# Your goal
Rewrite the part of the records that opens with the line containing "Given: Click the Tempo Apps button" and closes with the line containing "pyautogui.click(x=307, y=249)", replacing "Collapse" with "Shrink" and leaving everything else unchanged.
[START Data supplied]
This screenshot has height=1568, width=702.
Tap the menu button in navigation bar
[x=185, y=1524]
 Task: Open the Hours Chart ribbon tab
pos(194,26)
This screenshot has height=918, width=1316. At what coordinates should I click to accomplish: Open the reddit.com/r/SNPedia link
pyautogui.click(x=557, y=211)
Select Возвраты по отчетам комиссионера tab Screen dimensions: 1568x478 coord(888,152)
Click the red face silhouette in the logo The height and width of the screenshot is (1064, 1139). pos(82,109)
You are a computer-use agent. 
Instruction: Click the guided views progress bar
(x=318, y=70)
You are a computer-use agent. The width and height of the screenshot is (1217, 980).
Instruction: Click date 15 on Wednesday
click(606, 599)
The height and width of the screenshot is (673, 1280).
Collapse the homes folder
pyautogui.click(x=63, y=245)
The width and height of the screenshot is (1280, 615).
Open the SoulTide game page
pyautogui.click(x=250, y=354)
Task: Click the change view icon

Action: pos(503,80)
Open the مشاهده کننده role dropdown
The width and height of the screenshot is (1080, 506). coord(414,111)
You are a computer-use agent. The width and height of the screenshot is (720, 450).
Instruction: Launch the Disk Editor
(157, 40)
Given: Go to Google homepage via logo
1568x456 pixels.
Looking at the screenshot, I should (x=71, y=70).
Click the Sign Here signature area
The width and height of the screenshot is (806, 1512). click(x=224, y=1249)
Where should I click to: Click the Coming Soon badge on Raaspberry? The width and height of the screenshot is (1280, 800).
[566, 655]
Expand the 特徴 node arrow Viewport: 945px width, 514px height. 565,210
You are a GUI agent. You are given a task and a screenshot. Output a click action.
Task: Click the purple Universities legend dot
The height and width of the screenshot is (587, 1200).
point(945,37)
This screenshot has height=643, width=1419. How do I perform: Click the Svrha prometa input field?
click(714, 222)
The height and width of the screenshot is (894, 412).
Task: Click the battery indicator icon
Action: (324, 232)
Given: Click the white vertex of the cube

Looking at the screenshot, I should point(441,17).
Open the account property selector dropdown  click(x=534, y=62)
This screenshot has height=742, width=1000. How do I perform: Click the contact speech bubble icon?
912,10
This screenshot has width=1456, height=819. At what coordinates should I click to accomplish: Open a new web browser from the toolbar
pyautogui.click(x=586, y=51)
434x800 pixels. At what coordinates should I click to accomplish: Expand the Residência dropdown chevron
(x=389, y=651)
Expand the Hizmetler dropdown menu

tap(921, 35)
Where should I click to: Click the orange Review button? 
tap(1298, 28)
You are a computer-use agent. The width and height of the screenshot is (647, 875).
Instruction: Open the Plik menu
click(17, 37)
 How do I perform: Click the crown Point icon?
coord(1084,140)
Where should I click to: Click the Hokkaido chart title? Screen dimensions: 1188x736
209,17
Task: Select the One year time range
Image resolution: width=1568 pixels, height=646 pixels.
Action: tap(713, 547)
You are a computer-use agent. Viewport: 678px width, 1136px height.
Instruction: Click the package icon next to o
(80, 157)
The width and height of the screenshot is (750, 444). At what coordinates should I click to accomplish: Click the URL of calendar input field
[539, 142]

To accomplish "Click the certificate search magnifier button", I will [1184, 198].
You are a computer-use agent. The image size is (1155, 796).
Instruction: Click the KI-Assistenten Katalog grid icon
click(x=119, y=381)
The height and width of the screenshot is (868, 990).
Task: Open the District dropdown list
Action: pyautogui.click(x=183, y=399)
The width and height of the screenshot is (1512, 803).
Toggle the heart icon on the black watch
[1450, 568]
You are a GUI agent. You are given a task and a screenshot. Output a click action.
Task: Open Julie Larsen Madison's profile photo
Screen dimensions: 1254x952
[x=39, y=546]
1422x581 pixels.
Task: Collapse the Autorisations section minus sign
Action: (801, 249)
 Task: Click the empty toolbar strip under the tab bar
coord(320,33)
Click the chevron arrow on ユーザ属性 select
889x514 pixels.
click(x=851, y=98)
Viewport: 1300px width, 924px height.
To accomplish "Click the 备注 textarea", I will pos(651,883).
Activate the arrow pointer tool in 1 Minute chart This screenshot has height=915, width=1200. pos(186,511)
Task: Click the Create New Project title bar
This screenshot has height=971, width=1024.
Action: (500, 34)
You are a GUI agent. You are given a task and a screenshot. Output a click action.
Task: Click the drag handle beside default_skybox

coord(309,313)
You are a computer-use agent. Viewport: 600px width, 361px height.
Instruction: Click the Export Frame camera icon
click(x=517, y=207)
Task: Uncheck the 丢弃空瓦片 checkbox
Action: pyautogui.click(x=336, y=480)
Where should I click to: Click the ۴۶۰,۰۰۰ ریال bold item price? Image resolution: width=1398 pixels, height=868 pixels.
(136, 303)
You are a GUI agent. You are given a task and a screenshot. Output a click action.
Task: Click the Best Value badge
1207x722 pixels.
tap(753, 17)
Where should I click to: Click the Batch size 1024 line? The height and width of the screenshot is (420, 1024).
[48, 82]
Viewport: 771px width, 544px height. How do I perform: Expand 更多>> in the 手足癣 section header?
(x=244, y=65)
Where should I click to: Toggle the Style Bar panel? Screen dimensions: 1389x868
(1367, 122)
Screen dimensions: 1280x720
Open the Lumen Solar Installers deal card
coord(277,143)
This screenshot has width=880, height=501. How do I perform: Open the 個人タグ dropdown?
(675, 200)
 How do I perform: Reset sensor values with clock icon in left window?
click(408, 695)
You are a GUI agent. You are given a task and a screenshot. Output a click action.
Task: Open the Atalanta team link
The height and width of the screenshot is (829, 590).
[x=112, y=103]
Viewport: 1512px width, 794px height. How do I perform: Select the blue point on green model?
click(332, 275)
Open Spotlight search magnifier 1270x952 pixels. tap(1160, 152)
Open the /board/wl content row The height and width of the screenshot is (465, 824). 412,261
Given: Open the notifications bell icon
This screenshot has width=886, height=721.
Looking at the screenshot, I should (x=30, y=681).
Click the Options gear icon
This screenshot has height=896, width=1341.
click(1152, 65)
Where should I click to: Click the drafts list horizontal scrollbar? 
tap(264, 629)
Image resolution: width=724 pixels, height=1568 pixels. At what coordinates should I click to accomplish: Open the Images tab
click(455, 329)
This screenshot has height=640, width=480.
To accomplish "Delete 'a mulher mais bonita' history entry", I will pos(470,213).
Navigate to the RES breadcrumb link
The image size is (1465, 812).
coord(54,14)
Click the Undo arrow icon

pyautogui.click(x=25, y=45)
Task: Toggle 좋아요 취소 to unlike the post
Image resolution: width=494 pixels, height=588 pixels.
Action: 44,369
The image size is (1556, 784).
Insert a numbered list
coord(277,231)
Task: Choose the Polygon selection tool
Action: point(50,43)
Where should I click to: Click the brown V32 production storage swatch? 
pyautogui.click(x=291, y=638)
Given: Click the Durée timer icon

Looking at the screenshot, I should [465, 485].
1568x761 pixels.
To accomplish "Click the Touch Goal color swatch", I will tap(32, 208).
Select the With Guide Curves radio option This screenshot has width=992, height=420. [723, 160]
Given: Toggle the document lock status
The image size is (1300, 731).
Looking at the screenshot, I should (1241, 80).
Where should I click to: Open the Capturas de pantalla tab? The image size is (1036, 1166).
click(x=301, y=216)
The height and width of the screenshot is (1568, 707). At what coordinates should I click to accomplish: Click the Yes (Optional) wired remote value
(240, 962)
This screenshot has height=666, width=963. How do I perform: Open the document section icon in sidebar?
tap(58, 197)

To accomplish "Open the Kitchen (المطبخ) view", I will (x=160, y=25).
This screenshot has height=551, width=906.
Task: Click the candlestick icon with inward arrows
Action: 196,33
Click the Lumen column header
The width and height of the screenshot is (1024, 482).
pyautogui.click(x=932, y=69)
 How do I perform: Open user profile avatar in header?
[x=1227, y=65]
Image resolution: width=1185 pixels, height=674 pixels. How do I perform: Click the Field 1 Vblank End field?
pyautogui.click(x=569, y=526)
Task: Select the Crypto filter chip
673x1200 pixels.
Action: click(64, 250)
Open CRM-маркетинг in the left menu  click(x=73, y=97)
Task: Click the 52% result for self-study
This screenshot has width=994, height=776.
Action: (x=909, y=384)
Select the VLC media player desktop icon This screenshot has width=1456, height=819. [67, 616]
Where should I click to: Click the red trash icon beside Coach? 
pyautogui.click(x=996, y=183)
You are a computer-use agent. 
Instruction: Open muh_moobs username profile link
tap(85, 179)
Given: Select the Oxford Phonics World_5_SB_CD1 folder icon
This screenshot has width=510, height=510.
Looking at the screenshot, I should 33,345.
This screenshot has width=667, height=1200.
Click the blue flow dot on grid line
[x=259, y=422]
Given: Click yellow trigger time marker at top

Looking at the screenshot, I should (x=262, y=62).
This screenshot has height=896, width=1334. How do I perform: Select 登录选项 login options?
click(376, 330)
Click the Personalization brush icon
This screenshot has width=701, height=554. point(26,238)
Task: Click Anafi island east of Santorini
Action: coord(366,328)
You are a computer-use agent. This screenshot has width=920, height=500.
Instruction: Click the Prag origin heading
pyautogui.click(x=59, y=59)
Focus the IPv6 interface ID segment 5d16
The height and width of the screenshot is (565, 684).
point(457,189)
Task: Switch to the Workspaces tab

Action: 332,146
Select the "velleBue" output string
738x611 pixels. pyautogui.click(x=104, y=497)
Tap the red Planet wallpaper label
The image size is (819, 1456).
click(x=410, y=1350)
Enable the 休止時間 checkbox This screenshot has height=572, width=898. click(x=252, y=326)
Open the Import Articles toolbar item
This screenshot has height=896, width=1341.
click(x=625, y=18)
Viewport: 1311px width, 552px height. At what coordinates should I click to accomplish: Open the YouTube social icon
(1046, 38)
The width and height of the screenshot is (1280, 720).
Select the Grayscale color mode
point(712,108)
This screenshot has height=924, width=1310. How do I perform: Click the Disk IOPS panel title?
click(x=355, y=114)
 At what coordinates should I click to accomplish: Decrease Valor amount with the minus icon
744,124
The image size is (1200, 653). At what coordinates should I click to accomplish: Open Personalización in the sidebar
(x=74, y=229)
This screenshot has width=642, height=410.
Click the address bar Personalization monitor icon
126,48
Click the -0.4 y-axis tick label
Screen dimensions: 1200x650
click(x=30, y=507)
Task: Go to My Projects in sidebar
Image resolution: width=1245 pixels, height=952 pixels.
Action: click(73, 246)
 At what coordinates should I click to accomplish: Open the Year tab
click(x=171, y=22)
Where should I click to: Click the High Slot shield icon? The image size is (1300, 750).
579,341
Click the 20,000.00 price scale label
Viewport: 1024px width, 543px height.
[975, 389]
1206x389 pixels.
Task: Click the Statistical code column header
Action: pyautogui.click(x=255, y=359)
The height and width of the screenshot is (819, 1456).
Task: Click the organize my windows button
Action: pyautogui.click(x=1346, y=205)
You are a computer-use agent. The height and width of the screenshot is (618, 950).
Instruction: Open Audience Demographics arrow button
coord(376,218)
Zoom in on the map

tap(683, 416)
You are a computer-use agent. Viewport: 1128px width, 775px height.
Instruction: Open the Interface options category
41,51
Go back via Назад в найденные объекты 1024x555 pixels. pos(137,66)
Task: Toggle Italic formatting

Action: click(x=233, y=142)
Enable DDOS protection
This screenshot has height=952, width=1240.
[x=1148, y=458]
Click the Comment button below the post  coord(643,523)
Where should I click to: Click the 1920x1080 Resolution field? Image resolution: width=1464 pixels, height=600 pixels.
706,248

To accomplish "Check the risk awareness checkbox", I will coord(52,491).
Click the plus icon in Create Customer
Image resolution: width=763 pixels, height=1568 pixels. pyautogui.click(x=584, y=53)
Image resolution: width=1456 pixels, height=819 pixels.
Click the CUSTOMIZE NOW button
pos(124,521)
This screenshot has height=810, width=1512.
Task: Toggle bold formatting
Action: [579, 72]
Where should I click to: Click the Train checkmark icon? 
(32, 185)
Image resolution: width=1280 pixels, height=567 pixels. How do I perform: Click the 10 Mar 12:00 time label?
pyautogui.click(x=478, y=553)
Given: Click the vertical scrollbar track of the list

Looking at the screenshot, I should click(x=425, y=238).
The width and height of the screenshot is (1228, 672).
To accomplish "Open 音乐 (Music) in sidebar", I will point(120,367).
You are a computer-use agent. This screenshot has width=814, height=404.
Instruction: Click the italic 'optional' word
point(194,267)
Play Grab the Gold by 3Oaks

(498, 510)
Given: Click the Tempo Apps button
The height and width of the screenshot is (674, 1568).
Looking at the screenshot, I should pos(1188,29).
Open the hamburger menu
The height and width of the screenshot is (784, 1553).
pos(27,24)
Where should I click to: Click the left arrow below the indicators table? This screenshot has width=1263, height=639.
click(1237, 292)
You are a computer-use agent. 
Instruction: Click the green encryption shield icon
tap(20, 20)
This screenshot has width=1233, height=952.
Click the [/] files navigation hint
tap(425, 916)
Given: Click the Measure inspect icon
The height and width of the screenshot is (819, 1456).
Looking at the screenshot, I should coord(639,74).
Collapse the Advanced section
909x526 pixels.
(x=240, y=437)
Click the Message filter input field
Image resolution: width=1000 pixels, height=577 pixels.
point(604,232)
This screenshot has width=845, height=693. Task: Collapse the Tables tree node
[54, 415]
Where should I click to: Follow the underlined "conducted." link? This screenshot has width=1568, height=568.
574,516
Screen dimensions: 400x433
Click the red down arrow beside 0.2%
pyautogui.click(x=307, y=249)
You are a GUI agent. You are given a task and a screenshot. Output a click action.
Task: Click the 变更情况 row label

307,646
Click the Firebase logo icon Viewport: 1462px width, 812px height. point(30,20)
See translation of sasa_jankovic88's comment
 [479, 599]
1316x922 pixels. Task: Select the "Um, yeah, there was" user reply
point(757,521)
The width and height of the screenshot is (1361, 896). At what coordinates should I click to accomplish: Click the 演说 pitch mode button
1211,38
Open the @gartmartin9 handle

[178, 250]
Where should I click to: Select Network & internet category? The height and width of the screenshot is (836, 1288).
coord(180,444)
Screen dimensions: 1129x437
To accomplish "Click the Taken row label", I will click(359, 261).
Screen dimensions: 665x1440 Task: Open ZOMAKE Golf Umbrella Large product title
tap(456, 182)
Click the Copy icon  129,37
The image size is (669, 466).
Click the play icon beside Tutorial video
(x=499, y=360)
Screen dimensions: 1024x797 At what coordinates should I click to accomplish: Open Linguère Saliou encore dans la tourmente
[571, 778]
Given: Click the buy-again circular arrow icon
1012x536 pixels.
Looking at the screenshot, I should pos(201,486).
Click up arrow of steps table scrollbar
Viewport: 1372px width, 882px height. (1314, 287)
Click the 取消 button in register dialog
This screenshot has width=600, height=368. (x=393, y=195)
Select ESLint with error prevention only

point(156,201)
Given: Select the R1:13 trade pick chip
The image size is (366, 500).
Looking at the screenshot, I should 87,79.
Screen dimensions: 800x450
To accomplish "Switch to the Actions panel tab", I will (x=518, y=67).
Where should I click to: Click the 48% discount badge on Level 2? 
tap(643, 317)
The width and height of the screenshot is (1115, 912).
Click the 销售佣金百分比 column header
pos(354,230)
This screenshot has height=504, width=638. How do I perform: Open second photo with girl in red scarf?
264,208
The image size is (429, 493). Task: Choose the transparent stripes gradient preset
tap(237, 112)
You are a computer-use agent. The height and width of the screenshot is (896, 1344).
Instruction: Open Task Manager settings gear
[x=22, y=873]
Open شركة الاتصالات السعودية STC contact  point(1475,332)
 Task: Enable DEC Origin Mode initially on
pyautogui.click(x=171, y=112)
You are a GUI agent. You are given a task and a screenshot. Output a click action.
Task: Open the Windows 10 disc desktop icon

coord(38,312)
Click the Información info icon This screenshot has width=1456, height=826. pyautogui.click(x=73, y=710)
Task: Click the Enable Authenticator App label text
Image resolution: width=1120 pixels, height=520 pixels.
[END Data supplied]
# Output for this exercise
Given: Click the Tempo Apps button
The height and width of the screenshot is (674, 1568).
Looking at the screenshot, I should pos(1188,29).
Open the hamburger menu
The height and width of the screenshot is (784, 1553).
pos(27,24)
Where should I click to: Click the left arrow below the indicators table? This screenshot has width=1263, height=639.
click(1237, 292)
You are a computer-use agent. 
Instruction: Click the green encryption shield icon
tap(20, 20)
This screenshot has width=1233, height=952.
Click the [/] files navigation hint
tap(425, 916)
Given: Click the Measure inspect icon
The height and width of the screenshot is (819, 1456).
Looking at the screenshot, I should coord(639,74).
Shrink the Advanced section
909x526 pixels.
(x=240, y=437)
Click the Message filter input field
Image resolution: width=1000 pixels, height=577 pixels.
point(604,232)
This screenshot has width=845, height=693. Task: Shrink the Tables tree node
[54, 415]
Where should I click to: Follow the underlined "conducted." link? This screenshot has width=1568, height=568.
574,516
Screen dimensions: 400x433
Click the red down arrow beside 0.2%
pyautogui.click(x=307, y=249)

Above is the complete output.